- Short problem -
Switch each "Where should I click to" in the material below to "Where do I click to", and copy everything else unchanged.

(A run of records)

⁂

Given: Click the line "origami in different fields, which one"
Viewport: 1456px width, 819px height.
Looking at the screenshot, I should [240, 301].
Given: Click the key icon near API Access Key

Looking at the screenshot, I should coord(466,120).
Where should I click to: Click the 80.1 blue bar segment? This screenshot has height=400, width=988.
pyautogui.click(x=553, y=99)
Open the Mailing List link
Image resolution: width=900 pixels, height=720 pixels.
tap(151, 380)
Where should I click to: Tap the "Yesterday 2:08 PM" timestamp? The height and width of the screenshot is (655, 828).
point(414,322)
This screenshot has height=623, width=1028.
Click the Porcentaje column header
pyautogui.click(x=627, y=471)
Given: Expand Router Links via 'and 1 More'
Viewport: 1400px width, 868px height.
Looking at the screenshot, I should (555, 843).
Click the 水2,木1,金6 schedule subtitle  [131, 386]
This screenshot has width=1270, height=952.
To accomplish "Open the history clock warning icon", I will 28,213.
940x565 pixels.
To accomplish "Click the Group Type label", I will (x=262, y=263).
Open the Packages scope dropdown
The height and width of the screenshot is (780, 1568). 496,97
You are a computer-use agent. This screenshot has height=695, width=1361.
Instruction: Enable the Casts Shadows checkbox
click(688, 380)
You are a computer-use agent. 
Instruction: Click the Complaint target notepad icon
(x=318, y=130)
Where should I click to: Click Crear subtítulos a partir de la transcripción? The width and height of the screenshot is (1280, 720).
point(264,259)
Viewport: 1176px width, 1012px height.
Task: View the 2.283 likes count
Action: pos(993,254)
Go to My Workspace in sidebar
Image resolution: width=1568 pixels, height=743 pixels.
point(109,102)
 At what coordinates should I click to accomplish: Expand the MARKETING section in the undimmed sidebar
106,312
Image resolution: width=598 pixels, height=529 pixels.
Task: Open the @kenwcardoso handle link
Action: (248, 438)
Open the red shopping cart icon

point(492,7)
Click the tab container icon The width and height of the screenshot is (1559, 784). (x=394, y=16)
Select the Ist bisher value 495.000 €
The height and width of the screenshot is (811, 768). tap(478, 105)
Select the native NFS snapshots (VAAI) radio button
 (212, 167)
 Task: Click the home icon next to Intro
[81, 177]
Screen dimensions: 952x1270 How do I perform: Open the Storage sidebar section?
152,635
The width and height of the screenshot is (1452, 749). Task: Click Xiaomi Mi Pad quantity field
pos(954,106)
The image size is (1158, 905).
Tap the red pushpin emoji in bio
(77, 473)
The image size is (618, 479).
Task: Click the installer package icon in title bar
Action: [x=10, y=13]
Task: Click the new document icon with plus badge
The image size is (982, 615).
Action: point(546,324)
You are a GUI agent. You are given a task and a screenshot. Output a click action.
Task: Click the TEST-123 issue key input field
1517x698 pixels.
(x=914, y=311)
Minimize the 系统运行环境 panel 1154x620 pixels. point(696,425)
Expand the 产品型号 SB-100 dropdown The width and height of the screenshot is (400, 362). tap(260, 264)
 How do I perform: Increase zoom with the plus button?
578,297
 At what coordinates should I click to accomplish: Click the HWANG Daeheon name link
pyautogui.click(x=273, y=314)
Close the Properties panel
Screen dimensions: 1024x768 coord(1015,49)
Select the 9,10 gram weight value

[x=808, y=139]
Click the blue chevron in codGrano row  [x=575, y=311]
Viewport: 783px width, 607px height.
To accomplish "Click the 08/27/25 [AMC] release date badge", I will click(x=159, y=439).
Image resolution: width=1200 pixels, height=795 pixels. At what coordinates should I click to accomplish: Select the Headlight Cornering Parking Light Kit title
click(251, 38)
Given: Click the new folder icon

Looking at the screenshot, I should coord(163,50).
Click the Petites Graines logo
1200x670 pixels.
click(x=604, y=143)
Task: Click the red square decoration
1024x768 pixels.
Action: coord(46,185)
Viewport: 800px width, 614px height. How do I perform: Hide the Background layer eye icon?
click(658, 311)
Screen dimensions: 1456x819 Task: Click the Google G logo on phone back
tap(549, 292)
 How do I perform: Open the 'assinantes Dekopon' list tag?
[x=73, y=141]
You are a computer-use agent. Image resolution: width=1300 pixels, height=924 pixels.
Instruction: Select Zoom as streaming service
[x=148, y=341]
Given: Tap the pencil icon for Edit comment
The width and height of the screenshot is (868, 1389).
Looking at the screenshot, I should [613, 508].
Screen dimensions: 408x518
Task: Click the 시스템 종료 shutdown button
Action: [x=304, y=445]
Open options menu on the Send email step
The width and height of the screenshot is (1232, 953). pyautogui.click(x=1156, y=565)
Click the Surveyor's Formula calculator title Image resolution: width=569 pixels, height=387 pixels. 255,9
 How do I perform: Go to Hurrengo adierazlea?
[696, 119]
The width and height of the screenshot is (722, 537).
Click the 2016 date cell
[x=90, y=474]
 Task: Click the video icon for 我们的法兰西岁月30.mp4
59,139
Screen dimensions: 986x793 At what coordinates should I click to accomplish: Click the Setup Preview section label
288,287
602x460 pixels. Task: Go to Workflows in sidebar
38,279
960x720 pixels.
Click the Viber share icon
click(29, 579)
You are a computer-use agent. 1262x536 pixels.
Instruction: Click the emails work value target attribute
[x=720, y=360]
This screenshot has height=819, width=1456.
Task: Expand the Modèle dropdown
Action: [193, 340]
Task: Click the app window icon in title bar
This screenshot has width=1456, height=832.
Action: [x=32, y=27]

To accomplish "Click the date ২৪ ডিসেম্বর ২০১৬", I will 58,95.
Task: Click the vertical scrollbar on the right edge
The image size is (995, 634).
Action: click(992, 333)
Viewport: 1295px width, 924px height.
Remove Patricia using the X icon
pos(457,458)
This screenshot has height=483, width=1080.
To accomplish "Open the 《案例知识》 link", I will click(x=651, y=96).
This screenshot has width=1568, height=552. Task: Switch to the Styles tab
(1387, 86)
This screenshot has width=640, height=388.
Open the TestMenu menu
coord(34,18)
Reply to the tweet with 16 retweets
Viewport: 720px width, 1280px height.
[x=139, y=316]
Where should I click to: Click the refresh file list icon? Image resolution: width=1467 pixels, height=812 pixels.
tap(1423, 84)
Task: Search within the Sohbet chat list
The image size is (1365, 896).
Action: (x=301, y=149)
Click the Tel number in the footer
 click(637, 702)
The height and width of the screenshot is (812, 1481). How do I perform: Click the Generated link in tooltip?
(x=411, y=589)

⁂

- Response to this task -
Given: Click the line "origami in different fields, which one"
Viewport: 1456px width, 819px height.
Looking at the screenshot, I should [240, 301].
Given: Click the key icon near API Access Key

Looking at the screenshot, I should coord(466,120).
Where do I click to: Click the 80.1 blue bar segment? This screenshot has height=400, width=988.
pyautogui.click(x=553, y=99)
Open the Mailing List link
Image resolution: width=900 pixels, height=720 pixels.
tap(151, 380)
Where do I click to: Tap the "Yesterday 2:08 PM" timestamp? The height and width of the screenshot is (655, 828).
point(414,322)
This screenshot has height=623, width=1028.
Click the Porcentaje column header
pyautogui.click(x=627, y=471)
Given: Expand Router Links via 'and 1 More'
Viewport: 1400px width, 868px height.
Looking at the screenshot, I should (555, 843).
Click the 水2,木1,金6 schedule subtitle  [131, 386]
This screenshot has width=1270, height=952.
To accomplish "Open the history clock warning icon", I will 28,213.
940x565 pixels.
To accomplish "Click the Group Type label", I will (x=262, y=263).
Open the Packages scope dropdown
The height and width of the screenshot is (780, 1568). 496,97
You are a computer-use agent. This screenshot has height=695, width=1361.
Instruction: Enable the Casts Shadows checkbox
click(688, 380)
You are a computer-use agent. 
Instruction: Click the Complaint target notepad icon
(x=318, y=130)
Where do I click to: Click Crear subtítulos a partir de la transcripción? The width and height of the screenshot is (1280, 720).
point(264,259)
Viewport: 1176px width, 1012px height.
Task: View the 2.283 likes count
Action: pos(993,254)
Go to My Workspace in sidebar
Image resolution: width=1568 pixels, height=743 pixels.
point(109,102)
 At what coordinates should I click to accomplish: Expand the MARKETING section in the undimmed sidebar
106,312
Image resolution: width=598 pixels, height=529 pixels.
Task: Open the @kenwcardoso handle link
Action: (248, 438)
Open the red shopping cart icon

point(492,7)
Click the tab container icon The width and height of the screenshot is (1559, 784). (x=394, y=16)
Select the Ist bisher value 495.000 €
The height and width of the screenshot is (811, 768). tap(478, 105)
Select the native NFS snapshots (VAAI) radio button
 (212, 167)
 Task: Click the home icon next to Intro
[81, 177]
Screen dimensions: 952x1270 How do I perform: Open the Storage sidebar section?
152,635
The width and height of the screenshot is (1452, 749). Task: Click Xiaomi Mi Pad quantity field
pos(954,106)
The image size is (1158, 905).
Tap the red pushpin emoji in bio
(77, 473)
The image size is (618, 479).
Task: Click the installer package icon in title bar
Action: [x=10, y=13]
Task: Click the new document icon with plus badge
The image size is (982, 615).
Action: point(546,324)
You are a GUI agent. You are given a task and a screenshot. Output a click action.
Task: Click the TEST-123 issue key input field
1517x698 pixels.
(x=914, y=311)
Minimize the 系统运行环境 panel 1154x620 pixels. point(696,425)
Expand the 产品型号 SB-100 dropdown The width and height of the screenshot is (400, 362). tap(260, 264)
 How do I perform: Increase zoom with the plus button?
578,297
 At what coordinates should I click to accomplish: Click the HWANG Daeheon name link
pyautogui.click(x=273, y=314)
Close the Properties panel
Screen dimensions: 1024x768 coord(1015,49)
Select the 9,10 gram weight value

[x=808, y=139]
Click the blue chevron in codGrano row  [x=575, y=311]
Viewport: 783px width, 607px height.
To accomplish "Click the 08/27/25 [AMC] release date badge", I will click(x=159, y=439).
Image resolution: width=1200 pixels, height=795 pixels. At what coordinates should I click to accomplish: Select the Headlight Cornering Parking Light Kit title
click(251, 38)
Given: Click the new folder icon

Looking at the screenshot, I should coord(163,50).
Click the Petites Graines logo
1200x670 pixels.
click(x=604, y=143)
Task: Click the red square decoration
1024x768 pixels.
Action: coord(46,185)
Viewport: 800px width, 614px height. How do I perform: Hide the Background layer eye icon?
click(658, 311)
Screen dimensions: 1456x819 Task: Click the Google G logo on phone back
tap(549, 292)
 How do I perform: Open the 'assinantes Dekopon' list tag?
[x=73, y=141]
You are a computer-use agent. Image resolution: width=1300 pixels, height=924 pixels.
Instruction: Select Zoom as streaming service
[x=148, y=341]
Given: Tap the pencil icon for Edit comment
The width and height of the screenshot is (868, 1389).
Looking at the screenshot, I should [613, 508].
Screen dimensions: 408x518
Task: Click the 시스템 종료 shutdown button
Action: [x=304, y=445]
Open options menu on the Send email step
The width and height of the screenshot is (1232, 953). pyautogui.click(x=1156, y=565)
Click the Surveyor's Formula calculator title Image resolution: width=569 pixels, height=387 pixels. 255,9
 How do I perform: Go to Hurrengo adierazlea?
[696, 119]
The width and height of the screenshot is (722, 537).
Click the 2016 date cell
[x=90, y=474]
 Task: Click the video icon for 我们的法兰西岁月30.mp4
59,139
Screen dimensions: 986x793 At what coordinates should I click to accomplish: Click the Setup Preview section label
288,287
602x460 pixels. Task: Go to Workflows in sidebar
38,279
960x720 pixels.
Click the Viber share icon
click(29, 579)
You are a computer-use agent. 1262x536 pixels.
Instruction: Click the emails work value target attribute
[x=720, y=360]
This screenshot has height=819, width=1456.
Task: Expand the Modèle dropdown
Action: [193, 340]
Task: Click the app window icon in title bar
This screenshot has width=1456, height=832.
Action: [x=32, y=27]

To accomplish "Click the date ২৪ ডিসেম্বর ২০১৬", I will 58,95.
Task: Click the vertical scrollbar on the right edge
The image size is (995, 634).
Action: click(992, 333)
Viewport: 1295px width, 924px height.
Remove Patricia using the X icon
pos(457,458)
This screenshot has height=483, width=1080.
To accomplish "Open the 《案例知识》 link", I will click(x=651, y=96).
This screenshot has width=1568, height=552. Task: Switch to the Styles tab
(1387, 86)
This screenshot has width=640, height=388.
Open the TestMenu menu
coord(34,18)
Reply to the tweet with 16 retweets
Viewport: 720px width, 1280px height.
[x=139, y=316]
Where do I click to: Click the refresh file list icon? Image resolution: width=1467 pixels, height=812 pixels.
tap(1423, 84)
Task: Search within the Sohbet chat list
The image size is (1365, 896).
Action: (x=301, y=149)
Click the Tel number in the footer
 click(637, 702)
The height and width of the screenshot is (812, 1481). How do I perform: Click the Generated link in tooltip?
(x=411, y=589)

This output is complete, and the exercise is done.